Peer-reviewed Publication by Science CRO
Comparative analyses and molecular videography of MD simulations on WT human SOD1
2022 Computational and Theoretical Chemistry 1217:113929
This manuscript introduces molecular dynamics videography techniques that visualize timed-resolved structural transitions of proteins. High-resolution MD simulations were executed with precise protein preparation, active site parameterization, and customized force fields.
Methodological details
Proteins were reconstructed from crystallographic templates and equilibrated in solvated cubic boxes. Fragmented active site QM/MD determined subatomic coordinates for accurate transition-state and metal-ion representations.
MD simulations used custom CHARMM36 parameters for Cu-II, Zn-II, and Cu-I ions.

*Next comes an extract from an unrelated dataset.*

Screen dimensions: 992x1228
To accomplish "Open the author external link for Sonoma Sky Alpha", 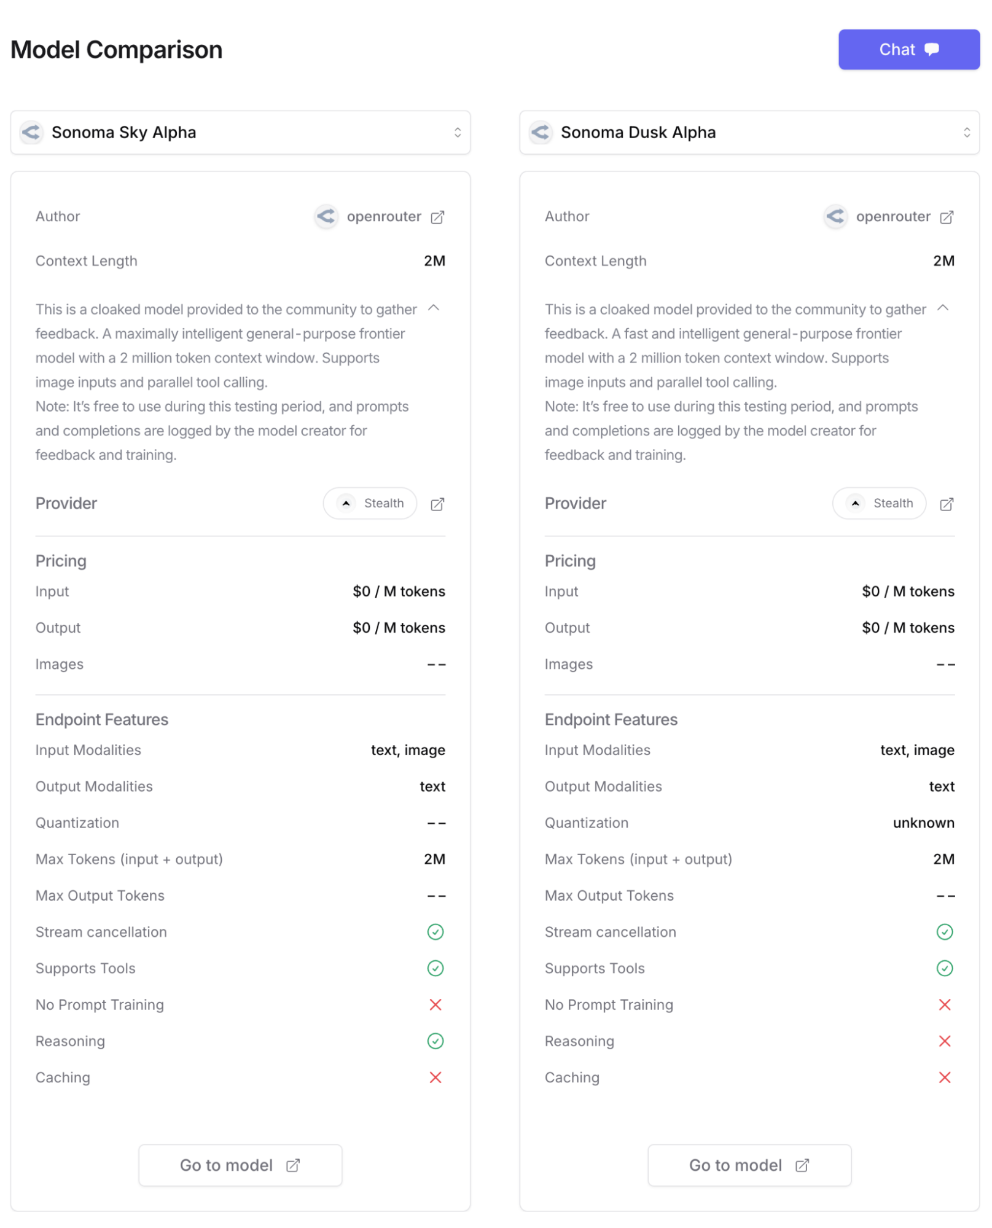I will point(437,217).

Production runs applied PME electrostatics, LINCS constraints, and high-frequency intra-simulation communication to capture femtosecond- to nanosecond-scale events.

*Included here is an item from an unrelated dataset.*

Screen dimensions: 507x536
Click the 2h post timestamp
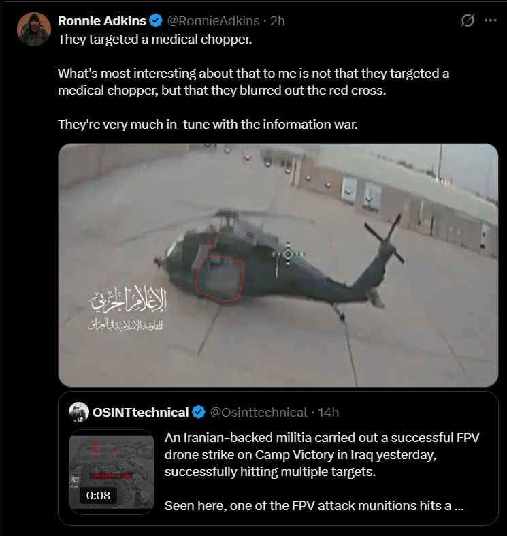(x=278, y=21)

Molecular videography was generated by frame-by-frame high-resolution rendering of MD trajectories. Scripts automated selection, representation, frame capture, and labeling to produce 540p/48 Hz visualizations for comparative analysis across multiple protein conformations.
Critical findings
- • Identification of optimal crystallographic template for MD, ensuring reproducible and accurate protein modeling.

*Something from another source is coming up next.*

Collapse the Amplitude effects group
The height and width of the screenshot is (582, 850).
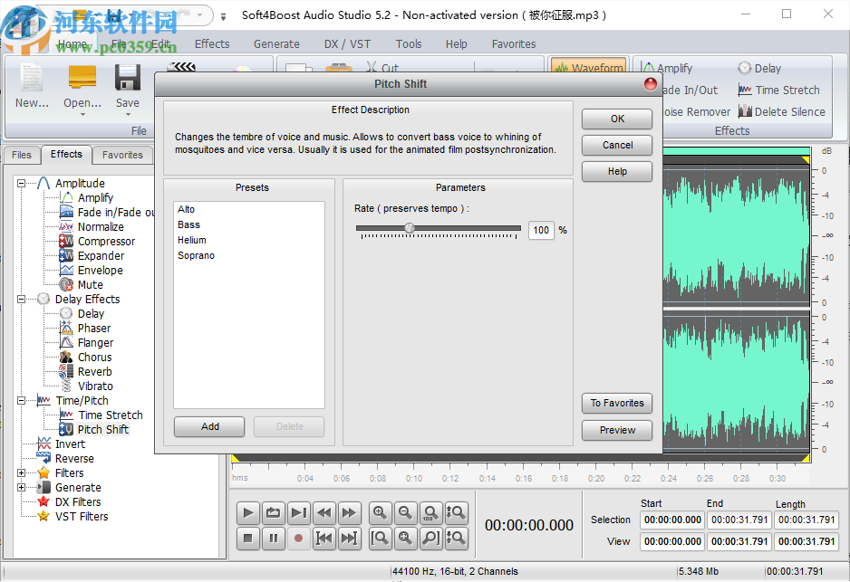point(20,183)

- • Demonstrated high-resolution videography captures time-resolved intra-protein motions, covalent bond dynamics, and hydrogen-bond fluctuations.
- • Fragmented active site QM/MD enhances simulation accuracy for metalloenzyme active sites and transition states.
- • Framework generalizable to other proteins, enabling rapid visual hypothesis testing and method validation in silico.